Required task »
Copy the records below exactly, starting with the line that contains "Where should I click to: Open emoji" and going on through the line that contains "The image size is (824, 738). click(291, 116)".

Records provided »
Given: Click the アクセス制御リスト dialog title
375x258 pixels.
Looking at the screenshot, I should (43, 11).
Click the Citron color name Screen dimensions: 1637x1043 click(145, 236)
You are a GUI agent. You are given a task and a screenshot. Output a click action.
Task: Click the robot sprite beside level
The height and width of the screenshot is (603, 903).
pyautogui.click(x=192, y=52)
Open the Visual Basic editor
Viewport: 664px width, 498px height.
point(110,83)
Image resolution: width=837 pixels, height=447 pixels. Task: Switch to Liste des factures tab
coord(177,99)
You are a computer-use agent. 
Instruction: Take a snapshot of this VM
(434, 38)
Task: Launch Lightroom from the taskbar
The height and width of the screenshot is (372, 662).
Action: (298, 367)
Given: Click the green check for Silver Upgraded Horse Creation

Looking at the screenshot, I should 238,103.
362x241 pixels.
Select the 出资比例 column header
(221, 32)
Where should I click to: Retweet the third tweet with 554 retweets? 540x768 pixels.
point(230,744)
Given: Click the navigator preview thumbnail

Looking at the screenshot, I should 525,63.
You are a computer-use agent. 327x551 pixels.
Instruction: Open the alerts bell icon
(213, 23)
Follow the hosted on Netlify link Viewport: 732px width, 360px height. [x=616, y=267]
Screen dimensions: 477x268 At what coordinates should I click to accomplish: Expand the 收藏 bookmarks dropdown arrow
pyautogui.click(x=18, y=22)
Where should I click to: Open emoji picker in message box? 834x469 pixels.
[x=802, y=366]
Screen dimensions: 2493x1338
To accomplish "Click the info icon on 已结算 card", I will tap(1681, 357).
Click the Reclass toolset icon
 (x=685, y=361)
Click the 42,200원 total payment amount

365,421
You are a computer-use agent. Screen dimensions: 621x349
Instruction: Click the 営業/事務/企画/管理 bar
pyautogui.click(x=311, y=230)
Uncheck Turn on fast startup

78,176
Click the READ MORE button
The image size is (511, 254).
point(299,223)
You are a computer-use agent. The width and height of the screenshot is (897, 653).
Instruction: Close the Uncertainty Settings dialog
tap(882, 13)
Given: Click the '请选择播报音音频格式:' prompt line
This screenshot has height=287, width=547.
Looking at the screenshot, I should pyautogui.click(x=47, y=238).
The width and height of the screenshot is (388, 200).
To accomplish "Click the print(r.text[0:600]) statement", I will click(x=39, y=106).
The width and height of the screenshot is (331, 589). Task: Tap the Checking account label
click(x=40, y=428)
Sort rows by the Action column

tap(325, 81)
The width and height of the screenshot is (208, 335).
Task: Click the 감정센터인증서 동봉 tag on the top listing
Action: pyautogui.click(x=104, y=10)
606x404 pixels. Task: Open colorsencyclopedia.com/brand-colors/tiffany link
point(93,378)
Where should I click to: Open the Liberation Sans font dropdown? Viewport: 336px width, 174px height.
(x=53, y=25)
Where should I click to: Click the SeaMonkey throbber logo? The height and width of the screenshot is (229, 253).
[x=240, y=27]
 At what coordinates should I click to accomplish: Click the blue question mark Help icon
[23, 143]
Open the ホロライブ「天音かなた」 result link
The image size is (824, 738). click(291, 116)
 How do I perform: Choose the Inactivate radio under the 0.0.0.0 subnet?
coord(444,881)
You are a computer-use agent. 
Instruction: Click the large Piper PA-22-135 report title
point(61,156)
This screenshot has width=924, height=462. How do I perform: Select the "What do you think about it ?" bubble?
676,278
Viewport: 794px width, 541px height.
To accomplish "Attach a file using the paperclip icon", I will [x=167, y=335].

Solution for this exercise »
Where should I click to: Open emoji picker in message box? 834x469 pixels.
[x=802, y=366]
Screen dimensions: 2493x1338
To accomplish "Click the info icon on 已结算 card", I will tap(1681, 357).
Click the Reclass toolset icon
 (x=685, y=361)
Click the 42,200원 total payment amount

365,421
You are a computer-use agent. Screen dimensions: 621x349
Instruction: Click the 営業/事務/企画/管理 bar
pyautogui.click(x=311, y=230)
Uncheck Turn on fast startup

78,176
Click the READ MORE button
The image size is (511, 254).
point(299,223)
You are a computer-use agent. The width and height of the screenshot is (897, 653).
Instruction: Close the Uncertainty Settings dialog
tap(882, 13)
Given: Click the '请选择播报音音频格式:' prompt line
This screenshot has height=287, width=547.
Looking at the screenshot, I should pyautogui.click(x=47, y=238).
The width and height of the screenshot is (388, 200).
To accomplish "Click the print(r.text[0:600]) statement", I will click(x=39, y=106).
The width and height of the screenshot is (331, 589). Task: Tap the Checking account label
click(x=40, y=428)
Sort rows by the Action column

tap(325, 81)
The width and height of the screenshot is (208, 335).
Task: Click the 감정센터인증서 동봉 tag on the top listing
Action: pyautogui.click(x=104, y=10)
606x404 pixels. Task: Open colorsencyclopedia.com/brand-colors/tiffany link
point(93,378)
Where should I click to: Open the Liberation Sans font dropdown? Viewport: 336px width, 174px height.
(x=53, y=25)
Where should I click to: Click the SeaMonkey throbber logo? The height and width of the screenshot is (229, 253).
[x=240, y=27]
 At what coordinates should I click to accomplish: Click the blue question mark Help icon
[23, 143]
Open the ホロライブ「天音かなた」 result link
The image size is (824, 738). click(291, 116)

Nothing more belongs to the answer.